The Senate’s budget package includes provisions that would make available hundreds of thousands of green cards for new permanent legal immigrants, in what is shaping up as the next congressional fight over immigration.
The bill’s measures would “recapture” 90,000 unused employment-based immigration visas and would exempt family members from counting toward the cap, which is set at 140,000 per year.
Based on past trends, exempting family members would mean an additional 150,000 permanent legal immigrants annually. About 1 million people become legal immigrants each year.
The change is part of the deficit-reducing budget reconciliation bill, which is on the Senate floor today and includes billions of dollars in cuts in Medicaid and other social spending and allows for oil drilling in the Arctic National Wildlife Refuge.
“We should never be doing immigration policy inside this kind of bill,” said Rep. Tom Tancredo, Colorado Republican, adding that he will vote against the bill if it makes it to the House.
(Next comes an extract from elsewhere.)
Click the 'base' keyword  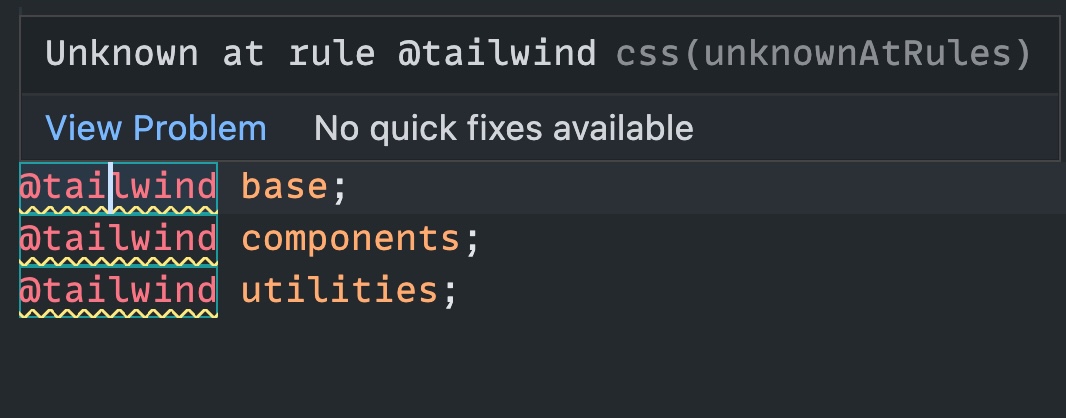tap(285, 187)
The Senate Judiciary Committee, which was faced with a deficit-reduction target, chose to meet it in part by selling to employers the 90,000 unused immigration visas and by raising the fee on employment-based visas by $500 each.
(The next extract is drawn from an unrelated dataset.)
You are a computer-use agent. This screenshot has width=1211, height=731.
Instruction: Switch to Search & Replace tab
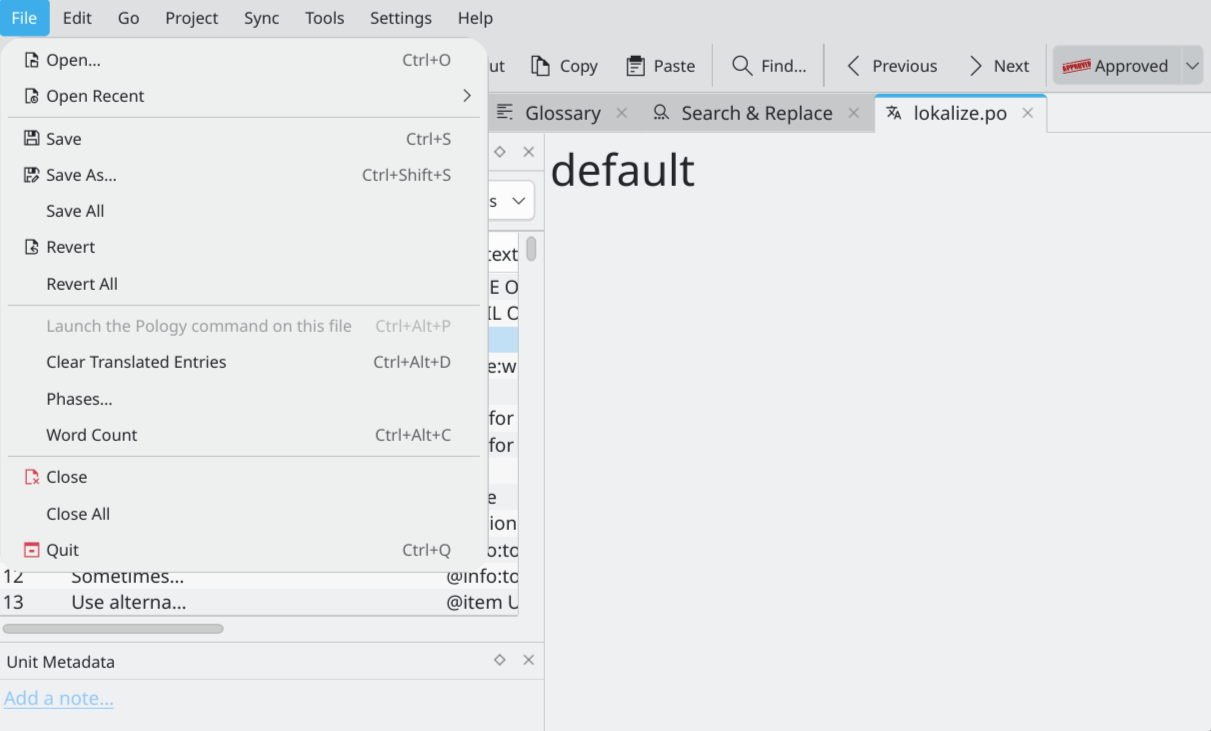pos(755,113)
The panel also voted to allow 30,000 more workers per year under the H-1B temporary-visa program.
The measure is supported by universities, hospitals, technology companies and the U.S. Chamber of Commerce, which say there is a shortage of qualified workers.
“These are workers who already have been certified by the Department of Labor for positions U.S. workers could not be found, or who are internationally recognized for research and other achievements,” the Chamber of Commerce said in a letter of support.
The chamber also said many of these workers are in the country and that the Senate bill just streamlines their pursuit of green cards.
Deborah Meyers, senior policy analyst at the Migration Policy Institute, said the changes make sense because the current system doesn’t accommodate the need for high-skilled workers and would help reduce a backlog in applications from India and China, where those now being accepted applied at least four years ago.
But critics say the money raised — about $120 million a year — does not compensate for the damage to Americans seeking jobs.
The Coalition for the Future American Worker, made up of groups that back stricter immigration limits, will begin running a newspaper ad lobbying Congress this week to oppose the changes.
The bill first must clear the Senate and then go to a House-Senate conference committee, and some House members said they will try to ensure the provision isn’t included in any final bill.
“We don’t expect there to be any immigration provisions in reconciliation. This is not the time or place for controversial immigration provisions,” said Rep. Lamar Smith, Texas Republican.